I am a reader of magazines, feeling bad about the future when they will be only on the computer screen. I don’t mind reading books on my Kindle, like it even, but I don’t like reading magazines on my Kindle, although my Kindle is not the kind, I think, that reads magazines or newspapers. Maybe I could learn to like it, but I have tried reading them on my computer screen and I just don’t like it. It’s tiresome, and a magazine you have subscribed to by choice is rarely tiresome. (Although The Atlantic has become so, except for James Fallows.)
Here in beautiful downtown Point Roberts, we have no book store with a terrific magazine rack so if you are a magazine fan you may have actually to subscribe. I subscribe to The New Yorker and Harpers and Washington Monthly and Mother Jones and, up until next month, to Foreign Affairs which has turned out to be too dull even for me. Actually, if you subscribe to The New Yorker you really don’t need to subscribe to anything else because it comes about 50 of 52 weeks each year and there is always one on the table that you haven’t read. We have boxes of New Yorkers from the 80’s that we didn’t have time to read during our working days and that we brought with us when we moved up here, but the current New Yorkers are keeping us too busy to work on the backlog. The New Yorker will sell you an external drive that has every New Yorker ever published. I plan to be buried with this drive so that I will always have something to read.
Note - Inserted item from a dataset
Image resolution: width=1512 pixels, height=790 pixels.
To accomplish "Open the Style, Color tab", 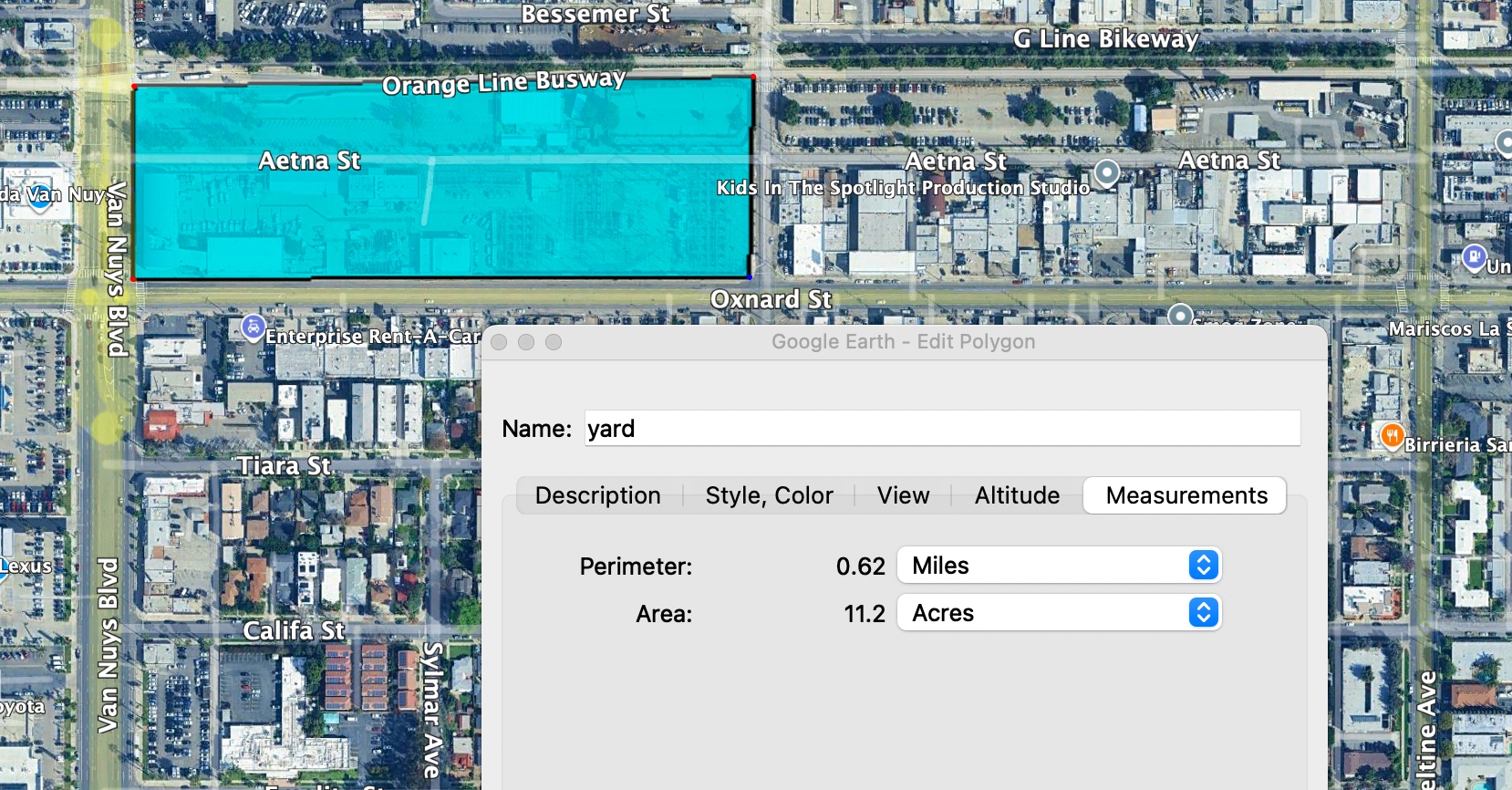I will pos(769,495).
Up until this week, I have taken my completely-read New Yorkers and Harpers and all the rest over to the Community Center where, in the hall outside the library, a couple of boxes sit on a bench. This is the magazine exchange and you can put your magazines there when you are through with them and somebody else will take them. I’m in and out of that hallway and I’ve never seen my New Yorkers sit there for long. Sometimes they are gone just in the time that I am inside the library checking out a book. This is a great recycling/exchange/community service.
I occasionally take a magazine, but mostly I am a leaver of New Yorkers. I take few magazines from the boxes largely because I am trying to keep up with those New Yorkers. Today, when I went to drop off one New Yorker and one Harpers, a sign informed me that my magazines were not to be left there and if I wanted to donate material to the library, I should talk to the librarian. But I never thought I was donating “material to the library.” I was recycling magazines with my fellow readers/residents.
In the library, I spoke to the head librarian who told me that this new policy had nothing to do with the library but was, in fact, a decision by the Parks Board, a group of five whom we elect and whose job it is to care for the Community Center and some of the parks around. This is what passes for local government here, as almost all the rest of our government is located down in Bellingham with the County.
While discussing this unfortunate turn of events with the librarian, I noticed that one of the members of the Parks Board was in fact sitting at a nearby computer. ‘What’s the deal?’ I asked. He mumbled on about the cost of recycling old magazines and the fact that the boxes were not tidy. People, apparently, left magazines on the benches and then the magazines flung themselves on the floor. ‘It is,’ he concluded, ‘An aesthetic issue.’
Well, perhaps the five members of the Parks Board are particularly highly qualified to make aesthetic decisions and perhaps we were well-briefed on their aesthetic theories before we voted for them. Nevertheless, I think they might have asked those of us who use the magazine exchange about the value of this service and how that service weighed when placed on the balance scale with their aesthetics. Or might even have come to the community and suggested that maybe we needed to think about another way to handle the magazine exchange. Point-Interface would be a particularly good place to leave such a message, to begin such a dialogue. It seems just a tad high-handed voting in this new policy without any community discussion. We have time here.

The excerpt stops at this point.